I was way too busy with Strik Bornholm to do any serious sightseeing, but I did have Sunday afternoon off, after participating in one of Norah Gaughan’s workshops. While I was holding my workshops, my husband had been sightseeing, and keeping me informed about what he thought was worth seeing. On top of that list was Hammershus Castle. On my list was Jons Kapel; that turned out not to be a seaside chapel, but a cliff (named after a hermit sent to Bornholm to bring Christianity to the islanders according to the legend) and it was quite a hike to get there too. The short drive from Rønne, one of the larger towns on the island where the ferry from Ystad arrives, to Allinge took less than an hour and provided us with a 180 degree view of the sea. The roads on Bornholm are perfect for cyclists, since they seem taken only by a few cars (tourists) and tractors. I had booked sea view from our holiday flat at Hotel Klintely and the morning sunrise was spectacular, see above. The island you can glimpse is Christiansø, the easternmost point of Denmark. Below is the day view from our terrace.
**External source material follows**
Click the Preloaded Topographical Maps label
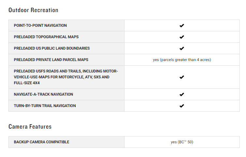This screenshot has height=157, width=246. pos(46,37)
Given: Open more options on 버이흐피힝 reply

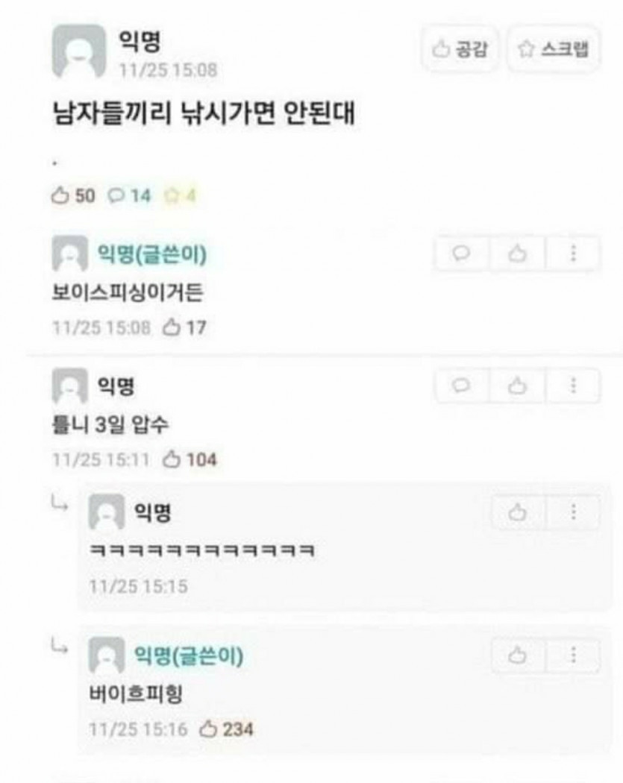Looking at the screenshot, I should tap(573, 655).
Allinge only has 1675 inhabitants, and was so idyllic with its old traditional building style. Several small harbors were scattered along the coastline, in between the long beach lines that provided kilometers of beach walks. The spectacular dome below, photographed by my husband who sneaked in during Norah Gaughan’s workshop, is located between Norlandshallen where the Exhibitors Hall was and Allinge Røgeri/Smokehouse on the beach.
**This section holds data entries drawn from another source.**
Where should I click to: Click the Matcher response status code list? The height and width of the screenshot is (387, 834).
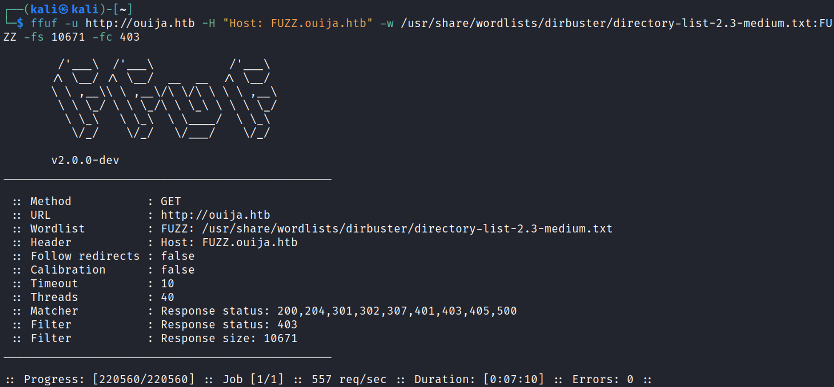397,311
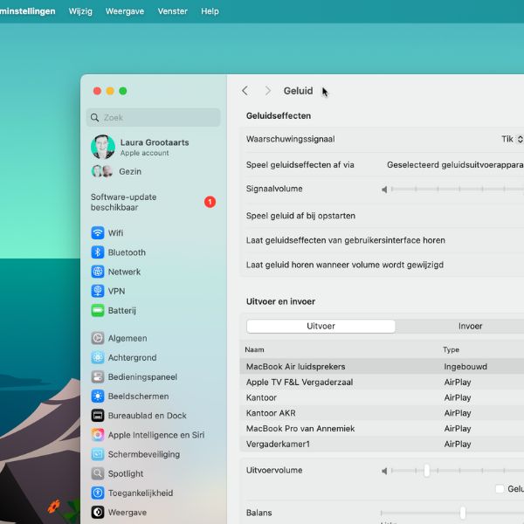Expand the Speel geluidseffecten af via popup
Viewport: 524px width, 524px height.
pos(455,164)
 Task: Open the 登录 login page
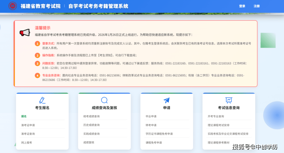[x=242, y=6]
This dome is built by Boligselskabernes Landsforening/Denmark Public Housing and called the “Peoples Meeting Dome” according to the architects; Bureau Detours: “BL, Denmark Public Housing participated in this year’s Peoples Meeting on Bornholm, in order to generate debate on the future of housing. According to BL a standard exhibition tent would not do justice to a debate of such importance. Instead they wanted a space that stuck out, inspired and invited inside. In addition to creating the physical space for this debate, it was important for us that the space also became an independent contribution. We wish to stick out, but in the right way. We have the ambition that architecture is to be as site-specific as possible, that architecture is influenced by the local surroundings; the view, the landscape, the wind and the sun. And the features it offers. On the drawing board was a sketch model that has been a long time underway, but had been missing the right circumstances, sentiments and audience. A model of a deconstructed ”Dome”, a construction iconized by the hippies in the 70s.” Continues with a lot more photos on Bureau Detours.
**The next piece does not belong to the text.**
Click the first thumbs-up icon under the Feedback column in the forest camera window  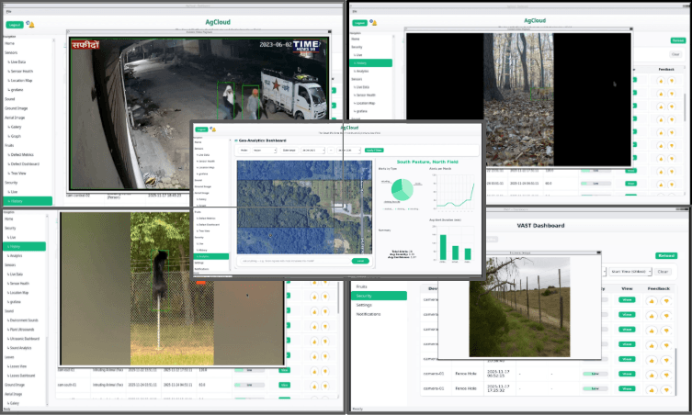661,81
Inside was a workshop held by Norah Gaughan in progress. Despite its fantastic interior, it did not contain the most comfortable benches to sit on during a 6 hours workshop, hence a number of knitters had moved outside when time came for individual work.
“The rocky cliffs of Jons Kapel, which give a panoramic view of the west coast of the island, are reached from the car park on Jons Kapelvej by descending a steep path beside a little stream called Askebækken. Jons Kapel can be seen from the beach, north of the point where the path reaches the coast. The cliffs consist of Vang granite, named after the fishing village of Vang, just to the north. The cliff has several caves. Jon’s Cave is high above the sea. North of the cave, there is an almost vertical rockface known as Hvidkleven (White Cliff). The caves to the south are known as Jons Sovekammer (Jon’s Bedroom), Jons Sakristi, Jons Spisestue (Jon’s Dining Room) and Jons Madkælder (Jon’s Food Cellar)”. More on Wikipedia. It provided us with the exercise for the day.
A short drive away is Hammershus “the largest castle ruin in Northern Europe and the most popular attraction on Bornholm. The oldest part of the fortress was probably built in the early 12th century to consolidate control of the island by the Archbishop of Lund (which was then part of Denmark), which he had acquired through a treaty with King Svend III Grathe of Denmark. For the next 500 years Hammershus was the stronghold of the island’s various rulers. Hammershus was rebuilt and extended on several occasions.” See more on: Bornholm Info. You could easily imagine how glorious the Castle must have looked in its heyday, and it was hard not think of Shakespeare’s Hamlet while walking around. See the setting above, photographed by my husband.
The sea view was spectacular. No wonder that a number of people had decided to have their picnic at the castle. We were lucky enough to spot the café shop and some cake. Above I framed my husband with my camera lens.